本演習の課題:
1. 外形標準課税の見直しに関する文章から、「外形標準課税対象法人の見直し」から「事例が多くなってきています。」までの部分を一字一句違えずに書き写してください。
2. 外形標準課税の見直しに関する文章によると、令和6年度税制改正で資本金による基準に補充的な基準が加えられたのはなぜですか。1～3文で説明してください。
3. 外形標準課税の見直しに関する文章で、企業が実質事業規模を変えずに制度の対象外となる手段として挙げられているものをすべて列挙してください。

━━━ 提示文 ━━━

外形標準課税対象法人の見直し
外形標準課税は平成16年に企業の事業規模に応じて広く税負担すべきものとして導入されました。導入時から現在まで事業規模の指標として資本金による基準が採用されています。
しかしながら現在では多くの企業が減資や企業グループによる分社化や持株会社化などにより、実質事業規模が変わらないにもかかわらず当制度の対象外になる事例が多くなってきています。
そこで令和6年度税制改正により従前の資本金による基準に補充的な基準が追加されました。
適用対象法人
従前の資本金による判定基準の他に、資本剰余金も合わせた形で判定する基準やグループ企業を一体として判定する基準が追加になりました。
資本金 | 判定基準 | 改正前 | 改正後 |
---|---|---|---|
1億円超 | 全て | 対象 | 対象 |
1億円以下 | (1)資本剰余金も合わせた形の判定 前事業年度※1 が外形標準課税の対象かつ 「資本金+資本剰余金」が10億円超 |
対象外 | 対象 |
(2)グループ企業を一体としての判定 「外形標準課税の対象かつ「資本金+資本剰余金」が 50億円超の法人」の100%子法人等※2で 「資本金+資本剰余金」が2億円超 |
対象外 | 対象 | |
(3)(1)及び(2)以外 | 対象外 | 対象外 |
※1 施行日(令和7年4月1日)以後最初に開始する年度については前事業年度ではなく下記の事業年度となります。なお、公布日は令和6年3月31日になる見込みです。

━━━ 記録一覧 ━━━

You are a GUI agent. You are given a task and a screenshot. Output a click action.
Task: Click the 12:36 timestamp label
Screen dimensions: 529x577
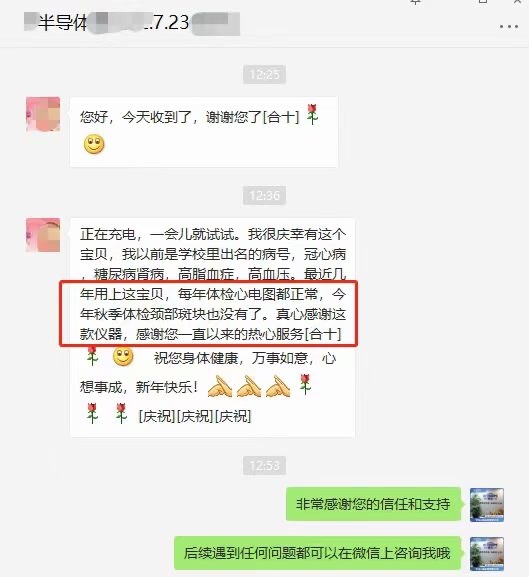coord(264,195)
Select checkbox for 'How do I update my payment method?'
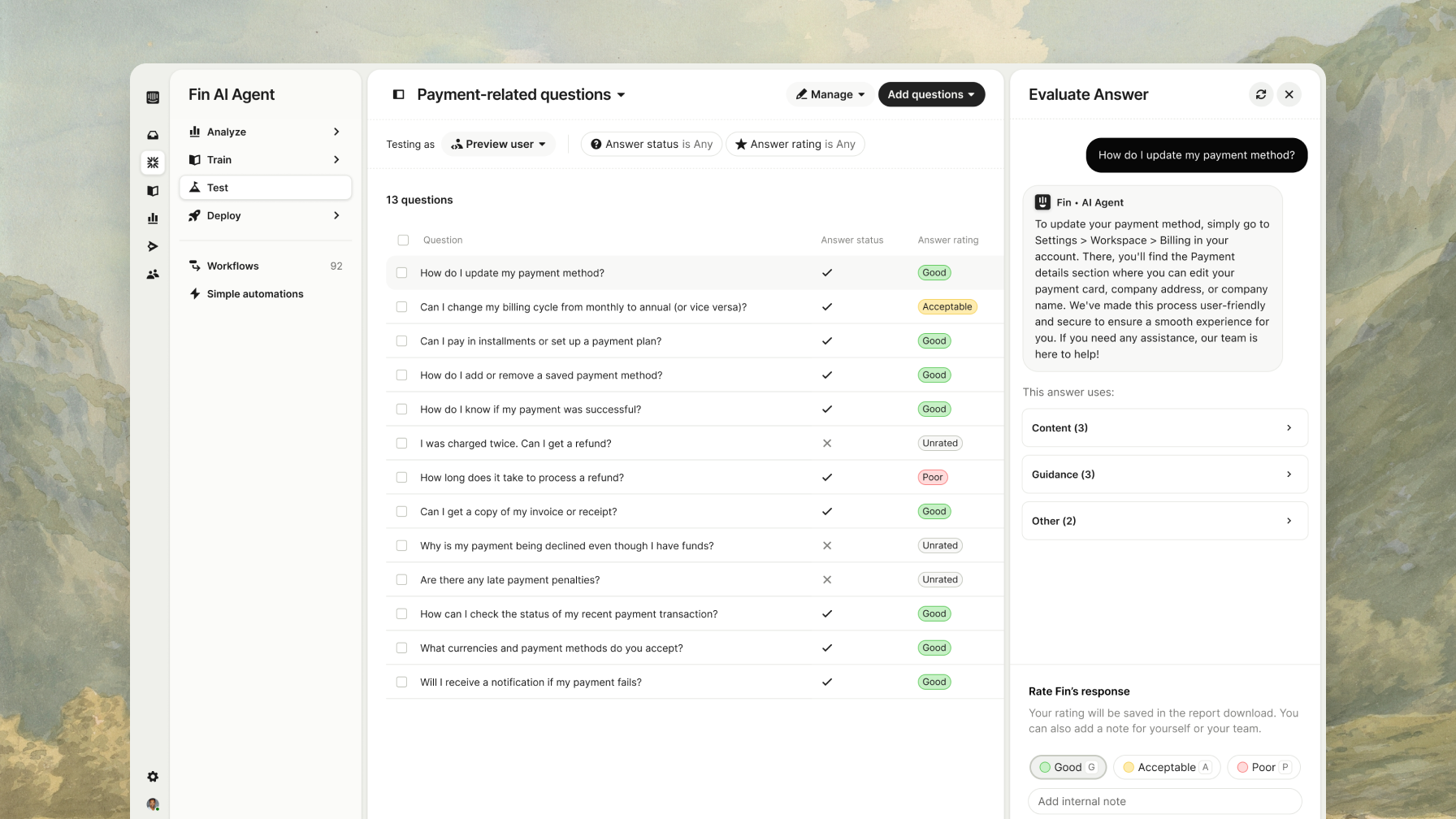Image resolution: width=1456 pixels, height=819 pixels. coord(401,273)
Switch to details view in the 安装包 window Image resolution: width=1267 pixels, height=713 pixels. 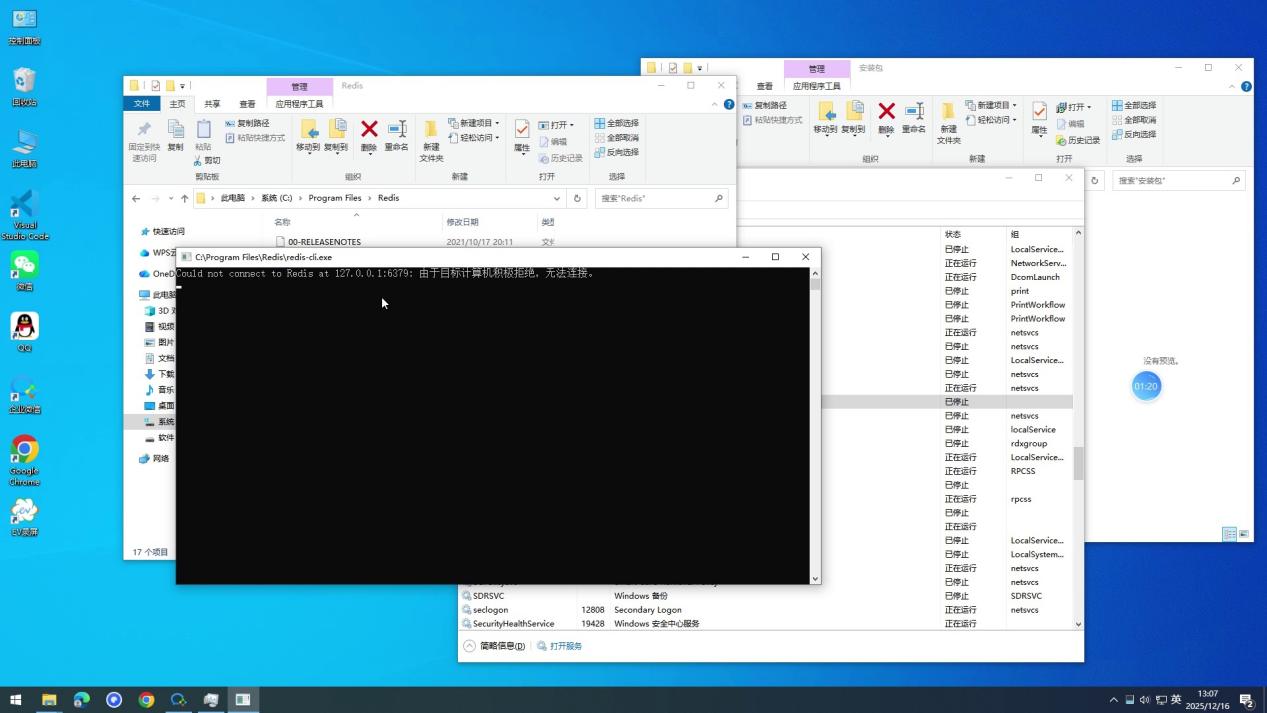[x=1229, y=534]
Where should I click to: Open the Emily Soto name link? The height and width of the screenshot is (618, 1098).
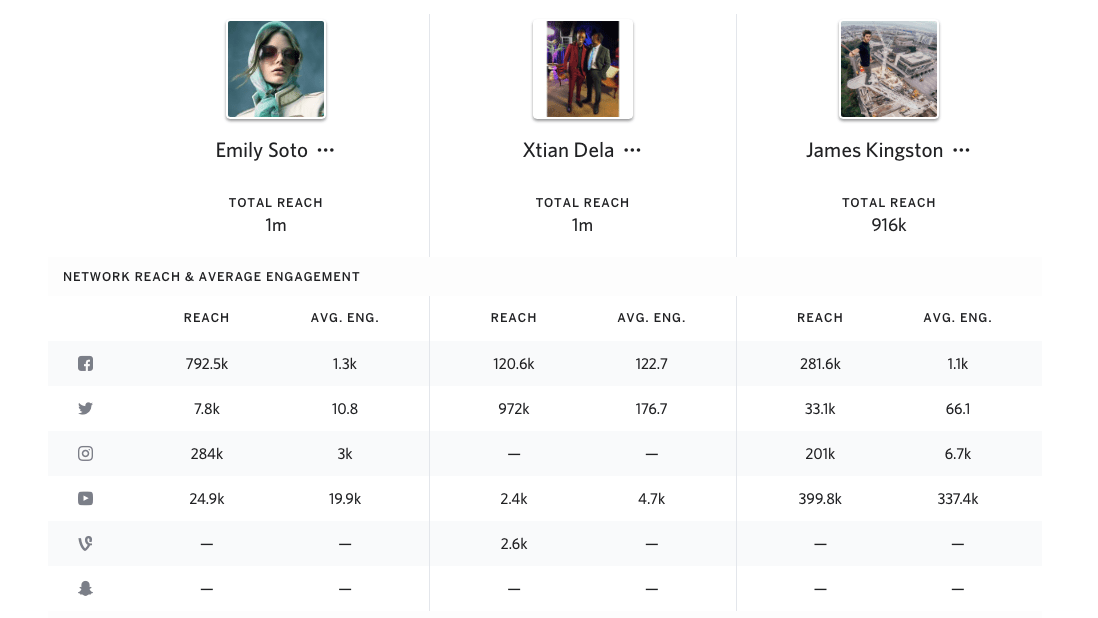tap(262, 150)
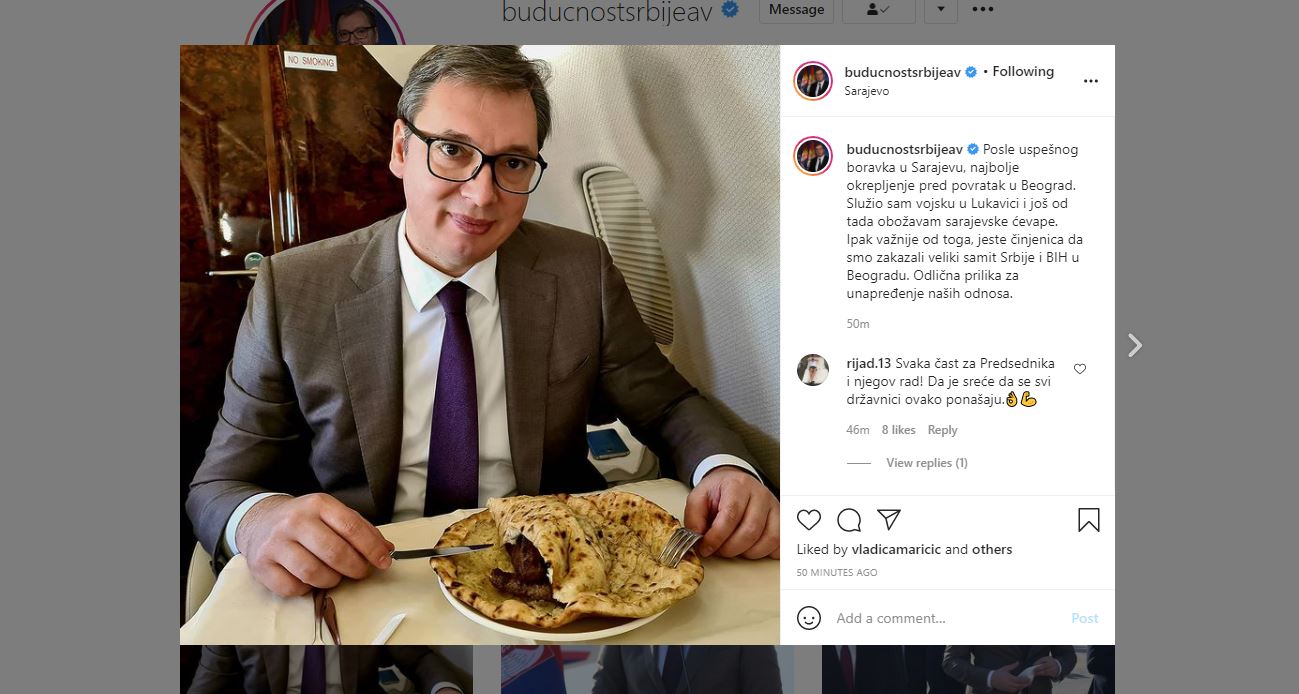Viewport: 1299px width, 694px height.
Task: Click the person-with-checkmark icon near Message
Action: click(x=878, y=9)
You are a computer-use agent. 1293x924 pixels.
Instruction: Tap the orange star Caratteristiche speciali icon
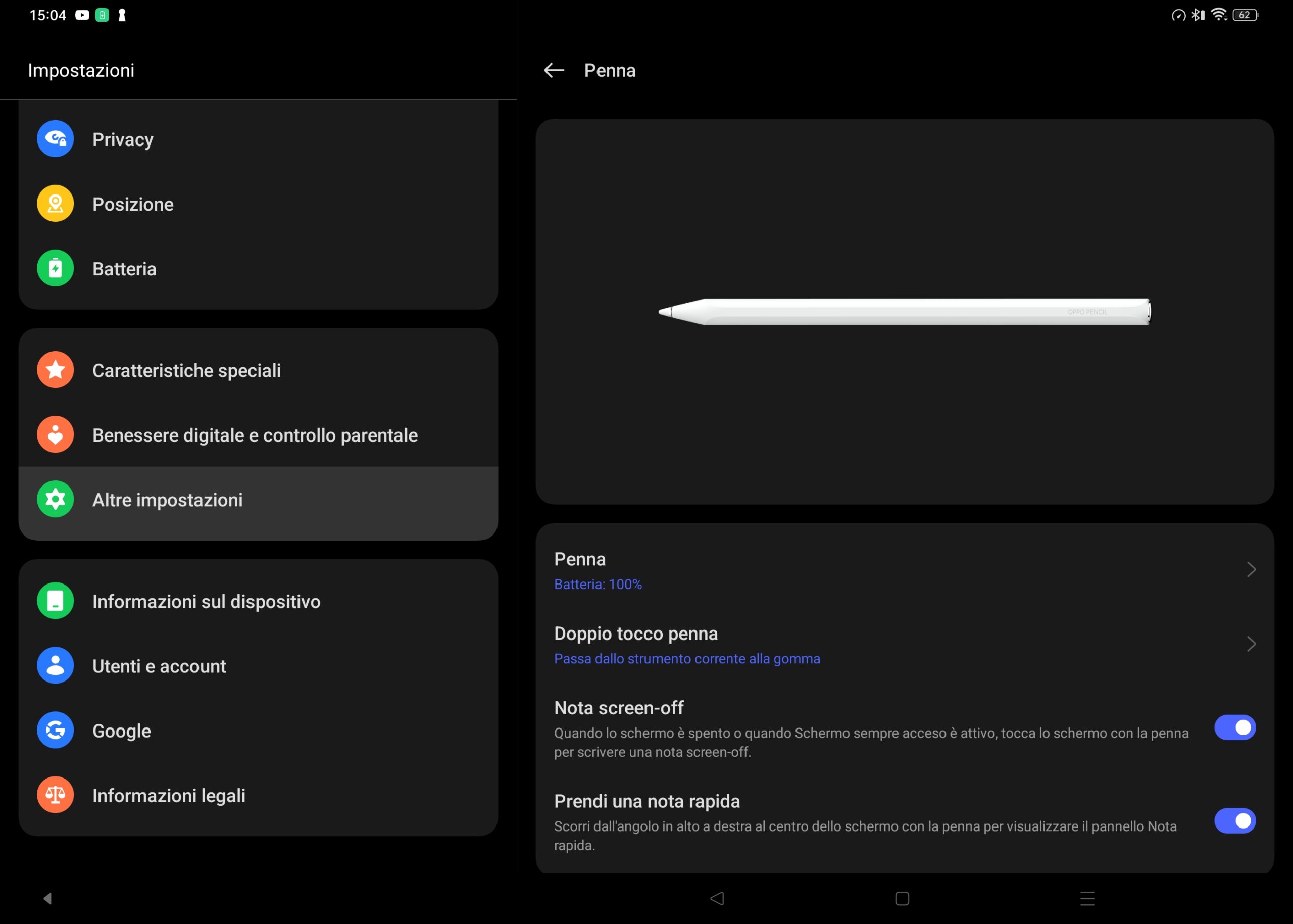55,370
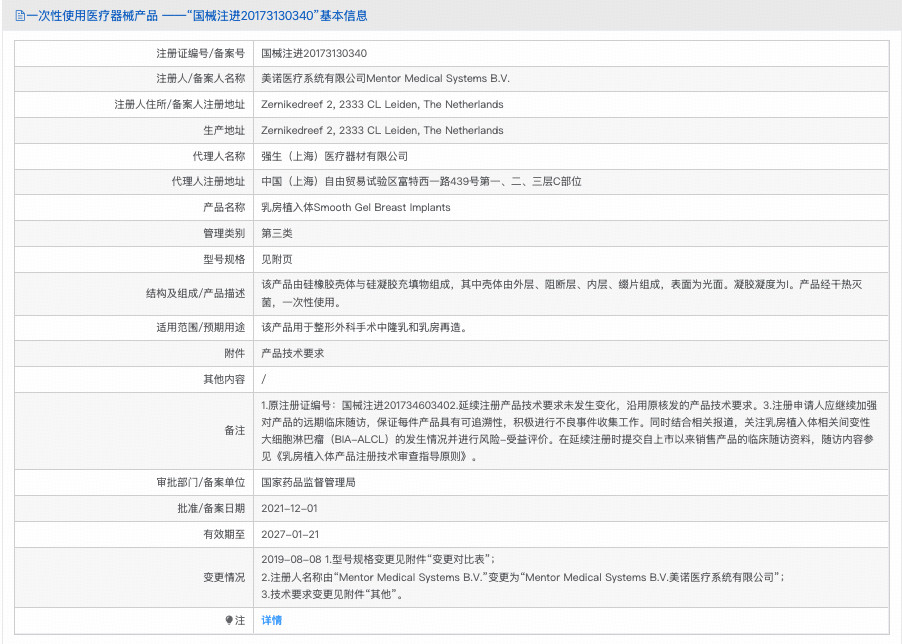Click the 生产地址 Zernikedreef address value
The height and width of the screenshot is (644, 902).
tap(382, 131)
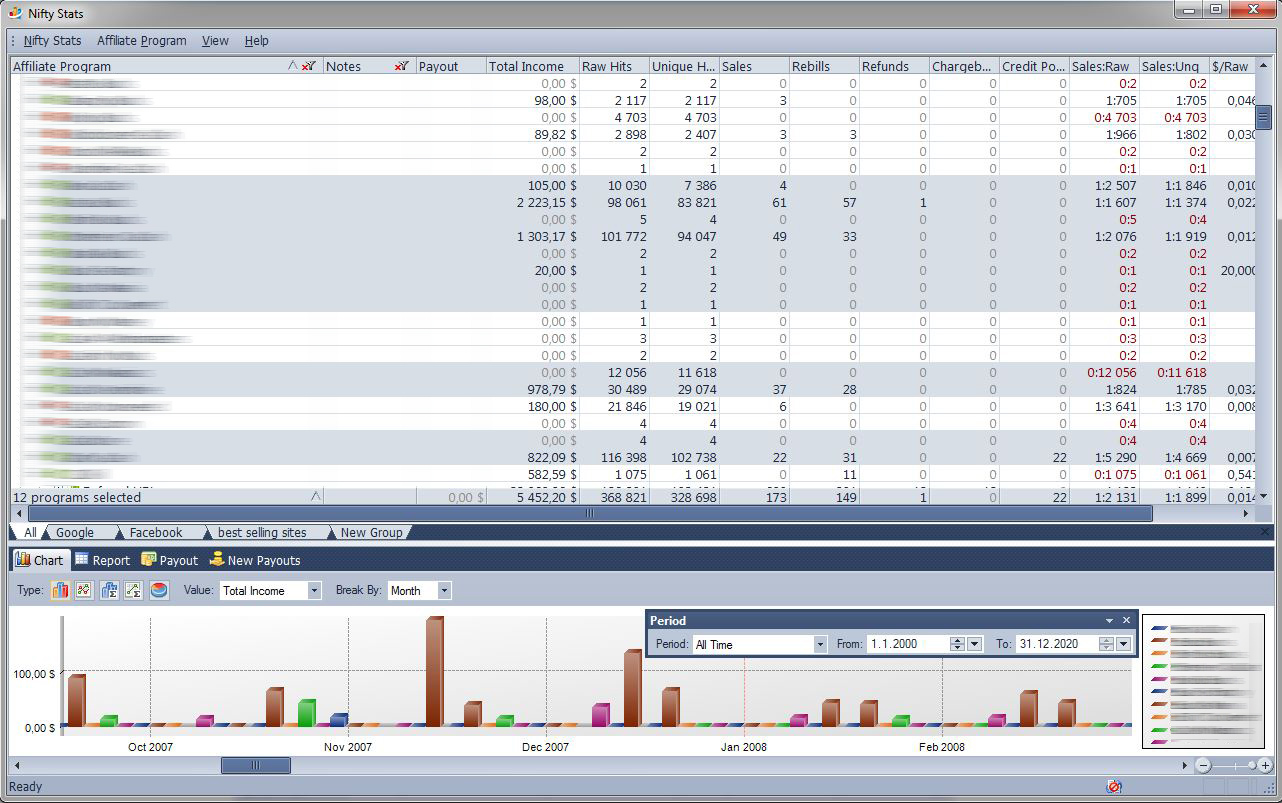Open the Affiliate Program menu
The height and width of the screenshot is (803, 1282).
click(141, 41)
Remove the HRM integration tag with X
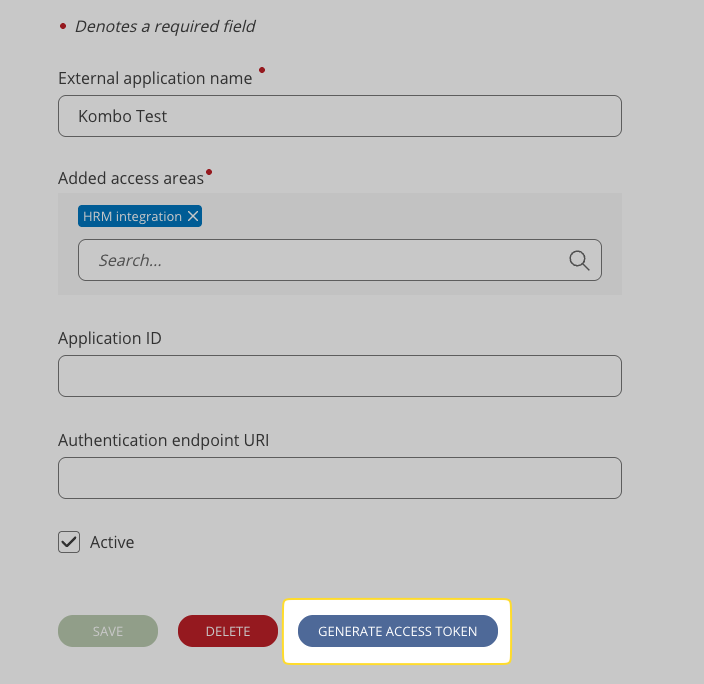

━━━

最終結果:
1.
外形標準課税対象法人の見直し
外形標準課税は平成16年に企業の事業規模に応じて広く税負担すべきものとして導入されました。導入時から現在まで事業規模の指標として資本金による基準が採用されています。
しかしながら現在では多くの企業が減資や企業グループによる分社化や持株会社化などにより、実質事業規模が変わらないにもかかわらず当制度の対象外になる事例が多くなってきています。

2. 多くの企業が減資や企業グループによる分社化、持株会社化などによって、実質的な事業規模が変わらないのに外形標準課税の対象外となる事例が増えてきたためです。そのため、従前の資本金による基準に補充的な基準が追加されました。

3.
・減資
・企業グループによる分社化
・持株会社化